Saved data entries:
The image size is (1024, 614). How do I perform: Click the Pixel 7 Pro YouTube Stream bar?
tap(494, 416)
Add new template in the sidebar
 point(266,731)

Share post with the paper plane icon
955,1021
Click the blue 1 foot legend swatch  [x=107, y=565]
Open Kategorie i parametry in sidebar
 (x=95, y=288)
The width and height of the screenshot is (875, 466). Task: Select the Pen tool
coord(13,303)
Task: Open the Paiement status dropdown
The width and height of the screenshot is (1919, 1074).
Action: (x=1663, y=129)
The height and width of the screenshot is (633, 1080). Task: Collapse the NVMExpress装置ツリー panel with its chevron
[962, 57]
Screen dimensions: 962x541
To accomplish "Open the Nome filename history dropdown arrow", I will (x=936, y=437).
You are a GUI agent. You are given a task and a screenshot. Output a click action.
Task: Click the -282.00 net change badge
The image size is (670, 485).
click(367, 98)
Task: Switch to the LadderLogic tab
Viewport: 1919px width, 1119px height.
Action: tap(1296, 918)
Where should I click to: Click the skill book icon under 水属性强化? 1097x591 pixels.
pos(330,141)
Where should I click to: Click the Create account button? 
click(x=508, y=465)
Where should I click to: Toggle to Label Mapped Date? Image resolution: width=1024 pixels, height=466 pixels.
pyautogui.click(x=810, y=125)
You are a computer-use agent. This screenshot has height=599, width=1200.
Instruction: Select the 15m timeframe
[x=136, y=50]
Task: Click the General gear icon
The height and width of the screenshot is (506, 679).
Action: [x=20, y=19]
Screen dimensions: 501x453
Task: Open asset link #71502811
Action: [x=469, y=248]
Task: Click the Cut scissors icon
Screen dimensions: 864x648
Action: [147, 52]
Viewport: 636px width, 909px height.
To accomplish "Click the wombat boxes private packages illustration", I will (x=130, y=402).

#### Task to carry out:
Write the data out again, verbatim.

#### Solution to the problem:
The image size is (1024, 614). How do I perform: Click the Pixel 7 Pro YouTube Stream bar?
tap(494, 416)
Add new template in the sidebar
 point(266,731)

Share post with the paper plane icon
955,1021
Click the blue 1 foot legend swatch  [x=107, y=565]
Open Kategorie i parametry in sidebar
 (x=95, y=288)
The width and height of the screenshot is (875, 466). Task: Select the Pen tool
coord(13,303)
Task: Open the Paiement status dropdown
The width and height of the screenshot is (1919, 1074).
Action: (x=1663, y=129)
The height and width of the screenshot is (633, 1080). Task: Collapse the NVMExpress装置ツリー panel with its chevron
[962, 57]
Screen dimensions: 962x541
To accomplish "Open the Nome filename history dropdown arrow", I will (x=936, y=437).
You are a GUI agent. You are given a task and a screenshot. Output a click action.
Task: Click the -282.00 net change badge
The image size is (670, 485).
click(367, 98)
Task: Switch to the LadderLogic tab
Viewport: 1919px width, 1119px height.
Action: tap(1296, 918)
Where should I click to: Click the skill book icon under 水属性强化? 1097x591 pixels.
pos(330,141)
Where should I click to: Click the Create account button? 
click(x=508, y=465)
Where should I click to: Toggle to Label Mapped Date? Image resolution: width=1024 pixels, height=466 pixels.
pyautogui.click(x=810, y=125)
You are a computer-use agent. This screenshot has height=599, width=1200.
Instruction: Select the 15m timeframe
[x=136, y=50]
Task: Click the General gear icon
The height and width of the screenshot is (506, 679).
Action: [x=20, y=19]
Screen dimensions: 501x453
Task: Open asset link #71502811
Action: [x=469, y=248]
Task: Click the Cut scissors icon
Screen dimensions: 864x648
Action: [147, 52]
Viewport: 636px width, 909px height.
To accomplish "Click the wombat boxes private packages illustration", I will (x=130, y=402).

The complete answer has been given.